(Element and text position data)
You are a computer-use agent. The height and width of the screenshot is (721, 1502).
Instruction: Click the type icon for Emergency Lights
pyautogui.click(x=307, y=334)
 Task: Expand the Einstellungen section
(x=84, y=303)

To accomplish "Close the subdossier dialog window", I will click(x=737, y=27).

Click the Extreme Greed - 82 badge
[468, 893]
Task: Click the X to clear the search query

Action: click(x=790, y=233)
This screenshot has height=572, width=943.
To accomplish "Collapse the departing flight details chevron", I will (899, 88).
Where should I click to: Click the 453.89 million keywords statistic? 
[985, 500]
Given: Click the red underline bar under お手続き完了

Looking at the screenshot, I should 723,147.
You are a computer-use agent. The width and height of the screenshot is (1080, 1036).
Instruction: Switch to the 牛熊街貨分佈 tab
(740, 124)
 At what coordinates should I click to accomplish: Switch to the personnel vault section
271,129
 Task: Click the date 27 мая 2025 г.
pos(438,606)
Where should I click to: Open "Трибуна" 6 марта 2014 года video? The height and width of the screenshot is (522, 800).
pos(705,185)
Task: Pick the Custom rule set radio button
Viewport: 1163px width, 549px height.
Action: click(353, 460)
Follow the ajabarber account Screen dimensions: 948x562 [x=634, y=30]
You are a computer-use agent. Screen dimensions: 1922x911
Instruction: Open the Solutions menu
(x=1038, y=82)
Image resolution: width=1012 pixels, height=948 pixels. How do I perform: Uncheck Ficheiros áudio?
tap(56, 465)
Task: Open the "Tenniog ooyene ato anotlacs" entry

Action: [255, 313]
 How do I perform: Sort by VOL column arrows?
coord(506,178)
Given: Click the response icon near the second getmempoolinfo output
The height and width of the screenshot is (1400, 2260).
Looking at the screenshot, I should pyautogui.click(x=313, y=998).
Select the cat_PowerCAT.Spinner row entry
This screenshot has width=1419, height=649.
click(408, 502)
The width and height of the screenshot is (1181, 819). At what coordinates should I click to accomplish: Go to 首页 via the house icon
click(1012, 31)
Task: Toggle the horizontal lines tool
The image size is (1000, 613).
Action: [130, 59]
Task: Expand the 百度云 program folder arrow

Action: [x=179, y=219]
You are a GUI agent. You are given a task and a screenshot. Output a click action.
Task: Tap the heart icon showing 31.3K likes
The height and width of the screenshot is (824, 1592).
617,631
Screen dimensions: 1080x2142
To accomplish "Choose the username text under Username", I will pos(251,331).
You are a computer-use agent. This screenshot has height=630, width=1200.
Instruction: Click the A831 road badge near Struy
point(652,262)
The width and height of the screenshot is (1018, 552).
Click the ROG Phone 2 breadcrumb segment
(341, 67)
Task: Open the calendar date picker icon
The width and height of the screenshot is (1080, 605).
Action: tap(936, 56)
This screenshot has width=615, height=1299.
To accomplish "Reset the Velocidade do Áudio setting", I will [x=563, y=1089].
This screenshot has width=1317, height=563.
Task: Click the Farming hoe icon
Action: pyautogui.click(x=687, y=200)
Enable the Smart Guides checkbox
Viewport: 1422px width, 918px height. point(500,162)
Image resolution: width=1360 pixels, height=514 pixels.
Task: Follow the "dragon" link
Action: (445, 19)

WRITTEN EXERCISE: Repeat all of the items above line for line, without changing anything.

OUTPUT FOR THIS TASK:
You are a computer-use agent. The height and width of the screenshot is (721, 1502).
Instruction: Click the type icon for Emergency Lights
pyautogui.click(x=307, y=334)
 Task: Expand the Einstellungen section
(x=84, y=303)

To accomplish "Close the subdossier dialog window", I will click(x=737, y=27).

Click the Extreme Greed - 82 badge
[468, 893]
Task: Click the X to clear the search query

Action: click(x=790, y=233)
This screenshot has height=572, width=943.
To accomplish "Collapse the departing flight details chevron", I will (899, 88).
Where should I click to: Click the 453.89 million keywords statistic? 
[985, 500]
Given: Click the red underline bar under お手続き完了

Looking at the screenshot, I should 723,147.
You are a computer-use agent. The width and height of the screenshot is (1080, 1036).
Instruction: Switch to the 牛熊街貨分佈 tab
(740, 124)
 At what coordinates should I click to accomplish: Switch to the personnel vault section
271,129
 Task: Click the date 27 мая 2025 г.
pos(438,606)
Where should I click to: Open "Трибуна" 6 марта 2014 года video? The height and width of the screenshot is (522, 800).
pos(705,185)
Task: Pick the Custom rule set radio button
Viewport: 1163px width, 549px height.
Action: click(353, 460)
Follow the ajabarber account Screen dimensions: 948x562 [x=634, y=30]
You are a computer-use agent. Screen dimensions: 1922x911
Instruction: Open the Solutions menu
(x=1038, y=82)
Image resolution: width=1012 pixels, height=948 pixels. How do I perform: Uncheck Ficheiros áudio?
tap(56, 465)
Task: Open the "Tenniog ooyene ato anotlacs" entry

Action: [255, 313]
 How do I perform: Sort by VOL column arrows?
coord(506,178)
Given: Click the response icon near the second getmempoolinfo output
The height and width of the screenshot is (1400, 2260).
Looking at the screenshot, I should pyautogui.click(x=313, y=998).
Select the cat_PowerCAT.Spinner row entry
This screenshot has width=1419, height=649.
click(408, 502)
The width and height of the screenshot is (1181, 819). At what coordinates should I click to accomplish: Go to 首页 via the house icon
click(1012, 31)
Task: Toggle the horizontal lines tool
The image size is (1000, 613).
Action: [130, 59]
Task: Expand the 百度云 program folder arrow

Action: [x=179, y=219]
You are a GUI agent. You are given a task and a screenshot. Output a click action.
Task: Tap the heart icon showing 31.3K likes
The height and width of the screenshot is (824, 1592).
617,631
Screen dimensions: 1080x2142
To accomplish "Choose the username text under Username", I will pos(251,331).
You are a computer-use agent. This screenshot has height=630, width=1200.
Instruction: Click the A831 road badge near Struy
point(652,262)
The width and height of the screenshot is (1018, 552).
Click the ROG Phone 2 breadcrumb segment
(341, 67)
Task: Open the calendar date picker icon
The width and height of the screenshot is (1080, 605).
Action: tap(936, 56)
This screenshot has width=615, height=1299.
To accomplish "Reset the Velocidade do Áudio setting", I will [x=563, y=1089].
This screenshot has width=1317, height=563.
Task: Click the Farming hoe icon
Action: pyautogui.click(x=687, y=200)
Enable the Smart Guides checkbox
Viewport: 1422px width, 918px height. point(500,162)
Image resolution: width=1360 pixels, height=514 pixels.
Task: Follow the "dragon" link
Action: (445, 19)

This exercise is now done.